Reputation: 108
I'm working on a project involving BitTorrent, where I receive an bitfield as a python string. For example:
bitfield = "000001110100111000110101100010"
I would like to be able to convert the python string into a format so it can be inserted as is into a varbinary(max) column of a MSSQL database using PYODBC. If I try to insert it as a string as is, it of course complains of an illegal conversion error.
Note PYODBC, expects a byte array or buffer as input for a varbinary field according to their documentation.
Any suggestions would be appreciated.
Upvotes: 2
Views: 1040
Reputation: 128
Before I get to code, I'd like to make one recommendation: The 'bitfield' value isn't a length that can be divided into bytes. I'd suggest that anytime you're dealing with bit strings, you grow them in sizes of bytes (e.g. if len(bitfield)%8 != 0: print 'Make sure the bitfield can be fully represented by bytes!') to ensure there is no ambiguity in how fields are manipulated in different programming languages, different libraries within programming languages, and different databases. In other words, the database, python, the library I'm going to recommend, etc. are all going to either store or be able to represent this bitarray in the form of a byte array. If the bitarray provided doesn't divide evenly into bytes, one of three things will happen: 1) An error will be raised, (this is optimistic) 2) The bitarray will be auto-magically left padded. 3) The bitarray will be auto-magically right padded.
I'd recommend using a bitstring library of some sort. I have used python-bitstring for this purpose.

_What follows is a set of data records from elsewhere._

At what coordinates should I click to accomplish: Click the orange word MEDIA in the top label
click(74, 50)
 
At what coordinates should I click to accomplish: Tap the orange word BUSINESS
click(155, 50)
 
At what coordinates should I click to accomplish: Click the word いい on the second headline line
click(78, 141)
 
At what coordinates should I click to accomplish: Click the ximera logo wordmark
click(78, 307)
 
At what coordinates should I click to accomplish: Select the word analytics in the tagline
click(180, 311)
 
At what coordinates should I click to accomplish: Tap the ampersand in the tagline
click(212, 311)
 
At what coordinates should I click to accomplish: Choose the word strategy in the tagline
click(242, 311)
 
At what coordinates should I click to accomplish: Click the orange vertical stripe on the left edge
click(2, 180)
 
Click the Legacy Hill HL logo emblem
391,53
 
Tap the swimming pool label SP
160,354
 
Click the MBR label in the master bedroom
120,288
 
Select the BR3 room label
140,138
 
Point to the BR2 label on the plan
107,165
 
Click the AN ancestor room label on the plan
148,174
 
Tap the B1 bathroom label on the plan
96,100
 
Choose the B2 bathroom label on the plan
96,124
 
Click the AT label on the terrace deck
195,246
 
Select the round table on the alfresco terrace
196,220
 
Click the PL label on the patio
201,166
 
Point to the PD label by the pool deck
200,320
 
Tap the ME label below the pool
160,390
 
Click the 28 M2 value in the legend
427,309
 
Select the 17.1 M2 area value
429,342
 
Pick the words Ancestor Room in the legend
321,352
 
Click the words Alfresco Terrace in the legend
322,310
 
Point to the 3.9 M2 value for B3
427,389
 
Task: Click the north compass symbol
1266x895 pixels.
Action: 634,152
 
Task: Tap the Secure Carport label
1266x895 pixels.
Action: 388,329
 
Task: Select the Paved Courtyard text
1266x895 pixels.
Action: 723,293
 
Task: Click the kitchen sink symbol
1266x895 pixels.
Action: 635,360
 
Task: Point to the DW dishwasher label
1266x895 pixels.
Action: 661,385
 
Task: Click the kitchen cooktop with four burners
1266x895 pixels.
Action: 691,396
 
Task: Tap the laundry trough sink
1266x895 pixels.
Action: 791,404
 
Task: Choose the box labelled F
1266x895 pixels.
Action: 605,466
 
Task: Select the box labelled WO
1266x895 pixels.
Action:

I didn't take the time to deal with ODBC here, but the idea is basically the same, and leverages srgerg's answer:
Examples:
#!/usr/bin/python
import pymssql
from binascii import hexlify
from bitstring import BitArray
dbconninfo = {'host': 'hostname', 'user': 'username', 'password': 'secret', 'database': 'bitexample', 'as_dict': True}
conn = pymssql.connect(**dbconninfo)
cursor = conn.cursor()
bitfield = "000001110100111000110101100010"
ba = BitArray(bin=bitfield)
print '%32d (bitfield -> BitArray -> int)' % ba.int
cursor.execute("CREATE TABLE bin_test (bin_col varbinary(max) )")
cursor.execute("INSERT INTO bin_test values (%s)", (ba.int,))
cursor.execute("SELECT bin_col FROM bin_test")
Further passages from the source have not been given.